- What needs to be done
The exercise calls for every entry that follows to be repeated exactly.

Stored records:
+---+

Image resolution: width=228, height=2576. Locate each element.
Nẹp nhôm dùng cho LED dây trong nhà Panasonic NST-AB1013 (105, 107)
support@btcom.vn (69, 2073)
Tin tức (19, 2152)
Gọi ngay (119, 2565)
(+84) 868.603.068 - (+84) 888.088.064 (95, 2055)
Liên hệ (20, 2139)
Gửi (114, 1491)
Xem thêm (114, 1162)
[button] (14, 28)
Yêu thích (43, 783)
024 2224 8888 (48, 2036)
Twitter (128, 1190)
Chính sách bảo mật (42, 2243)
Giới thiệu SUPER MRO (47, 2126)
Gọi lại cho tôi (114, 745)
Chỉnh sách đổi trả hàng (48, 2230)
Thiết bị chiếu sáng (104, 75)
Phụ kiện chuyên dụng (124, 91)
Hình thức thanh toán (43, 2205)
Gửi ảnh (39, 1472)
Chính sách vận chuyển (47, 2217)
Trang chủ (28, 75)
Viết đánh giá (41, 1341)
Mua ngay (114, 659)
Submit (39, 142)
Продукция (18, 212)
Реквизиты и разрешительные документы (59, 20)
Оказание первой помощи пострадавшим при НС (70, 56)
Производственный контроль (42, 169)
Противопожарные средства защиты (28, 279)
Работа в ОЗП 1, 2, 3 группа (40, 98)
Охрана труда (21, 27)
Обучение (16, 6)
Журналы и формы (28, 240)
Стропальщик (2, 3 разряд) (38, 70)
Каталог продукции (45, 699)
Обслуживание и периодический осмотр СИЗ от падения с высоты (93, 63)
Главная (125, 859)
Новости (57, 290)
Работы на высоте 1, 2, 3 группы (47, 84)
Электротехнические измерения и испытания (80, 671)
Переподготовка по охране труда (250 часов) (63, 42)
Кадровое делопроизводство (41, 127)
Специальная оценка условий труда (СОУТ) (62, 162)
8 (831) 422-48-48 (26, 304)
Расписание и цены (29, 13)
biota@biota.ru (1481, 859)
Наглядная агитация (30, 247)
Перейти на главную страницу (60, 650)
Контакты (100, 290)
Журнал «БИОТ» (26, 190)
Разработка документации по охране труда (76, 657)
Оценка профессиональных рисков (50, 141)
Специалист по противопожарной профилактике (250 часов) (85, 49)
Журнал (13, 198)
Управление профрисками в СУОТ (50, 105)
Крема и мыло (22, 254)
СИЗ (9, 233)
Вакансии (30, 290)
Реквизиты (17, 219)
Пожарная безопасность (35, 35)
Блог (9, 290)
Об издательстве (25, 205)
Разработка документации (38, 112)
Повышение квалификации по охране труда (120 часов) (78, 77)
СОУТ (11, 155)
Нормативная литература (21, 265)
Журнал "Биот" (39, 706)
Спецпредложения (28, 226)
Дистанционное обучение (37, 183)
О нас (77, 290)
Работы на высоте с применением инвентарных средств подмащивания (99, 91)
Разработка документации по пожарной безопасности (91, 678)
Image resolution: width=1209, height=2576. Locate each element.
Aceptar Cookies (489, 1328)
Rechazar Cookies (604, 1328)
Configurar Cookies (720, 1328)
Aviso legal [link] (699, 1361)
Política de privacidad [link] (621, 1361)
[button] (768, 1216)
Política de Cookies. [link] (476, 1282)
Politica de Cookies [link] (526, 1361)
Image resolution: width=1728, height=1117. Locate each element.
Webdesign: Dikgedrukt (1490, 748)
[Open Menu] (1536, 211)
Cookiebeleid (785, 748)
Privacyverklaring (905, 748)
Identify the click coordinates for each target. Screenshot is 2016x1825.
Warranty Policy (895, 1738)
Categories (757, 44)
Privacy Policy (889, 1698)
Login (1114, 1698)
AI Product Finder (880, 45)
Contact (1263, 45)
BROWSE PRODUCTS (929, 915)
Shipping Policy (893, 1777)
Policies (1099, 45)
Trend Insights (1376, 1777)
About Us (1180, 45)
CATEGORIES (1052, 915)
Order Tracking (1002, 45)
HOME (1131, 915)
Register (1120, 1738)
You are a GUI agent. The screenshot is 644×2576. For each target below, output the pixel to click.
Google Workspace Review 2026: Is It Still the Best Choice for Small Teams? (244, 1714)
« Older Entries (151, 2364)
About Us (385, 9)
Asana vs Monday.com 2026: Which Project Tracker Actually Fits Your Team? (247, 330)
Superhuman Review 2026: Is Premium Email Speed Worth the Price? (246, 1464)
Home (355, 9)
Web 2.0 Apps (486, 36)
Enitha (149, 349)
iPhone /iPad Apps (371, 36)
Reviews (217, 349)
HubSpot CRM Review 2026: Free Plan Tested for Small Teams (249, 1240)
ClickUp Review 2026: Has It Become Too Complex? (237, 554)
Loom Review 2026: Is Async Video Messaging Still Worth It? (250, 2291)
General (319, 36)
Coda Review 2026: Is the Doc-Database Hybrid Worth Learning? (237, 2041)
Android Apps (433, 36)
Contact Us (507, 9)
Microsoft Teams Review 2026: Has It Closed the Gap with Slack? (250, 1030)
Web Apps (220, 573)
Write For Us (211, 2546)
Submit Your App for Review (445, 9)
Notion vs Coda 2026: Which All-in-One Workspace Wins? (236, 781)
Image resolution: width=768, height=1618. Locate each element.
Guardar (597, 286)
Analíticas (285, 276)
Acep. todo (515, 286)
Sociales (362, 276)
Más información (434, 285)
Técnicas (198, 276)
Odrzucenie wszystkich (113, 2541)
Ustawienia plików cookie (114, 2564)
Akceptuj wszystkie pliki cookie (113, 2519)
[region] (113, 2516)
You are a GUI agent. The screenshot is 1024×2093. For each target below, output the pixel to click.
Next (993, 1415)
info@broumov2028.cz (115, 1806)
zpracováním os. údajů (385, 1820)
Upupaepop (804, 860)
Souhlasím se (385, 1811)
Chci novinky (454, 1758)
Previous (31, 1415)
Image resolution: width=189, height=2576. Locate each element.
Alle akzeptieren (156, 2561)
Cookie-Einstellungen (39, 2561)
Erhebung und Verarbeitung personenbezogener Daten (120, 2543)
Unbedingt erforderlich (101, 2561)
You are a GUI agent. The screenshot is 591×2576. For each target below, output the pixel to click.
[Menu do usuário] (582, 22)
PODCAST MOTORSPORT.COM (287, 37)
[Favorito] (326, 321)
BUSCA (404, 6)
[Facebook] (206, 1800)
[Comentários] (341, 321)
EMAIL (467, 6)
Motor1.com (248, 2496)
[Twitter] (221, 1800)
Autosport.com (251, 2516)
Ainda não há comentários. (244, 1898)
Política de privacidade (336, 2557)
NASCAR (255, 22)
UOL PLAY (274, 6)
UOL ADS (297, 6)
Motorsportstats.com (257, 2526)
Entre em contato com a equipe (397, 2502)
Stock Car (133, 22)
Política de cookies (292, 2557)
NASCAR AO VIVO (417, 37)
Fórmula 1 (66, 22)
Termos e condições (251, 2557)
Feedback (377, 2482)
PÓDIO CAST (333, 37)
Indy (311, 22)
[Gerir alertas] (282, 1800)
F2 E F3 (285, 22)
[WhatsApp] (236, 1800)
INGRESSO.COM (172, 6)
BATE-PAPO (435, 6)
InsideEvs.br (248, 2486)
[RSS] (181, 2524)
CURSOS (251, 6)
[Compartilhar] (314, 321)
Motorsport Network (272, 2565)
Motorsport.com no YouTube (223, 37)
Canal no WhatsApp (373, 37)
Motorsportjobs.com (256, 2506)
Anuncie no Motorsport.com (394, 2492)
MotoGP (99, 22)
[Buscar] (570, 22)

+---+

- Problem solution
Image resolution: width=228, height=2576. Locate each element.
Nẹp nhôm dùng cho LED dây trong nhà Panasonic NST-AB1013 (105, 107)
support@btcom.vn (69, 2073)
Tin tức (19, 2152)
Gọi ngay (119, 2565)
(+84) 868.603.068 - (+84) 888.088.064 (95, 2055)
Liên hệ (20, 2139)
Gửi (114, 1491)
Xem thêm (114, 1162)
[button] (14, 28)
Yêu thích (43, 783)
024 2224 8888 (48, 2036)
Twitter (128, 1190)
Chính sách bảo mật (42, 2243)
Giới thiệu SUPER MRO (47, 2126)
Gọi lại cho tôi (114, 745)
Chỉnh sách đổi trả hàng (48, 2230)
Thiết bị chiếu sáng (104, 75)
Phụ kiện chuyên dụng (124, 91)
Hình thức thanh toán (43, 2205)
Gửi ảnh (39, 1472)
Chính sách vận chuyển (47, 2217)
Trang chủ (28, 75)
Viết đánh giá (41, 1341)
Mua ngay (114, 659)
Submit (39, 142)
Продукция (18, 212)
Реквизиты и разрешительные документы (59, 20)
Оказание первой помощи пострадавшим при НС (70, 56)
Производственный контроль (42, 169)
Противопожарные средства защиты (28, 279)
Работа в ОЗП 1, 2, 3 группа (40, 98)
Охрана труда (21, 27)
Обучение (16, 6)
Журналы и формы (28, 240)
Стропальщик (2, 3 разряд) (38, 70)
Каталог продукции (45, 699)
Обслуживание и периодический осмотр СИЗ от падения с высоты (93, 63)
Главная (125, 859)
Новости (57, 290)
Работы на высоте 1, 2, 3 группы (47, 84)
Электротехнические измерения и испытания (80, 671)
Переподготовка по охране труда (250 часов) (63, 42)
Кадровое делопроизводство (41, 127)
Специальная оценка условий труда (СОУТ) (62, 162)
8 (831) 422-48-48 (26, 304)
Расписание и цены (29, 13)
biota@biota.ru (1481, 859)
Наглядная агитация (30, 247)
Перейти на главную страницу (60, 650)
Контакты (100, 290)
Журнал «БИОТ» (26, 190)
Разработка документации по охране труда (76, 657)
Оценка профессиональных рисков (50, 141)
Специалист по противопожарной профилактике (250 часов) (85, 49)
Журнал (13, 198)
Управление профрисками в СУОТ (50, 105)
Крема и мыло (22, 254)
СИЗ (9, 233)
Вакансии (30, 290)
Реквизиты (17, 219)
Пожарная безопасность (35, 35)
Блог (9, 290)
Об издательстве (25, 205)
Разработка документации (38, 112)
Повышение квалификации по охране труда (120 часов) (78, 77)
СОУТ (11, 155)
Нормативная литература (21, 265)
Журнал "Биот" (39, 706)
Спецпредложения (28, 226)
Дистанционное обучение (37, 183)
О нас (77, 290)
Работы на высоте с применением инвентарных средств подмащивания (99, 91)
Разработка документации по пожарной безопасности (91, 678)
Image resolution: width=1209, height=2576. Locate each element.
Aceptar Cookies (489, 1328)
Rechazar Cookies (604, 1328)
Configurar Cookies (720, 1328)
Aviso legal [link] (699, 1361)
Política de privacidad [link] (621, 1361)
[button] (768, 1216)
Política de Cookies. [link] (476, 1282)
Politica de Cookies [link] (526, 1361)
Image resolution: width=1728, height=1117. Locate each element.
Webdesign: Dikgedrukt (1490, 748)
[Open Menu] (1536, 211)
Cookiebeleid (785, 748)
Privacyverklaring (905, 748)
Identify the click coordinates for each target. Screenshot is 2016x1825.
Warranty Policy (895, 1738)
Categories (757, 44)
Privacy Policy (889, 1698)
Login (1114, 1698)
AI Product Finder (880, 45)
Contact (1263, 45)
BROWSE PRODUCTS (929, 915)
Shipping Policy (893, 1777)
Policies (1099, 45)
Trend Insights (1376, 1777)
About Us (1180, 45)
CATEGORIES (1052, 915)
Order Tracking (1002, 45)
HOME (1131, 915)
Register (1120, 1738)
You are a GUI agent. The screenshot is 644×2576. For each target below, output the pixel to click.
Google Workspace Review 2026: Is It Still the Best Choice for Small Teams? (244, 1714)
« Older Entries (151, 2364)
About Us (385, 9)
Asana vs Monday.com 2026: Which Project Tracker Actually Fits Your Team? (247, 330)
Superhuman Review 2026: Is Premium Email Speed Worth the Price? (246, 1464)
Home (355, 9)
Web 2.0 Apps (486, 36)
Enitha (149, 349)
iPhone /iPad Apps (371, 36)
Reviews (217, 349)
HubSpot CRM Review 2026: Free Plan Tested for Small Teams (249, 1240)
ClickUp Review 2026: Has It Become Too Complex? (237, 554)
Loom Review 2026: Is Async Video Messaging Still Worth It? (250, 2291)
General (319, 36)
Coda Review 2026: Is the Doc-Database Hybrid Worth Learning? (237, 2041)
Android Apps (433, 36)
Contact Us (507, 9)
Microsoft Teams Review 2026: Has It Closed the Gap with Slack? (250, 1030)
Web Apps (220, 573)
Write For Us (211, 2546)
Submit Your App for Review (445, 9)
Notion vs Coda 2026: Which All-in-One Workspace Wins? (236, 781)
Image resolution: width=768, height=1618. Locate each element.
Guardar (597, 286)
Analíticas (285, 276)
Acep. todo (515, 286)
Sociales (362, 276)
Más información (434, 285)
Técnicas (198, 276)
Odrzucenie wszystkich (113, 2541)
Ustawienia plików cookie (114, 2564)
Akceptuj wszystkie pliki cookie (113, 2519)
[region] (113, 2516)
You are a GUI agent. The screenshot is 1024×2093. For each target below, output the pixel to click.
Next (993, 1415)
info@broumov2028.cz (115, 1806)
zpracováním os. údajů (385, 1820)
Upupaepop (804, 860)
Souhlasím se (385, 1811)
Chci novinky (454, 1758)
Previous (31, 1415)
Image resolution: width=189, height=2576. Locate each element.
Alle akzeptieren (156, 2561)
Cookie-Einstellungen (39, 2561)
Erhebung und Verarbeitung personenbezogener Daten (120, 2543)
Unbedingt erforderlich (101, 2561)
You are a GUI agent. The screenshot is 591×2576. For each target below, output the pixel to click.
[Menu do usuário] (582, 22)
PODCAST MOTORSPORT.COM (287, 37)
[Favorito] (326, 321)
BUSCA (404, 6)
[Facebook] (206, 1800)
[Comentários] (341, 321)
EMAIL (467, 6)
Motor1.com (248, 2496)
[Twitter] (221, 1800)
Autosport.com (251, 2516)
Ainda não há comentários. (244, 1898)
Política de privacidade (336, 2557)
NASCAR (255, 22)
UOL PLAY (274, 6)
UOL ADS (297, 6)
Motorsportstats.com (257, 2526)
Entre em contato com a equipe (397, 2502)
Stock Car (133, 22)
Política de cookies (292, 2557)
NASCAR AO VIVO (417, 37)
Fórmula 1 (66, 22)
Termos e condições (251, 2557)
Feedback (377, 2482)
PÓDIO CAST (333, 37)
Indy (311, 22)
[Gerir alertas] (282, 1800)
F2 E F3 (285, 22)
[WhatsApp] (236, 1800)
INGRESSO.COM (172, 6)
BATE-PAPO (435, 6)
InsideEvs.br (248, 2486)
[RSS] (181, 2524)
CURSOS (251, 6)
[Compartilhar] (314, 321)
Motorsport Network (272, 2565)
Motorsport.com no YouTube (223, 37)
Canal no WhatsApp (373, 37)
Motorsportjobs.com (256, 2506)
Anuncie no Motorsport.com (394, 2492)
MotoGP (99, 22)
[Buscar] (570, 22)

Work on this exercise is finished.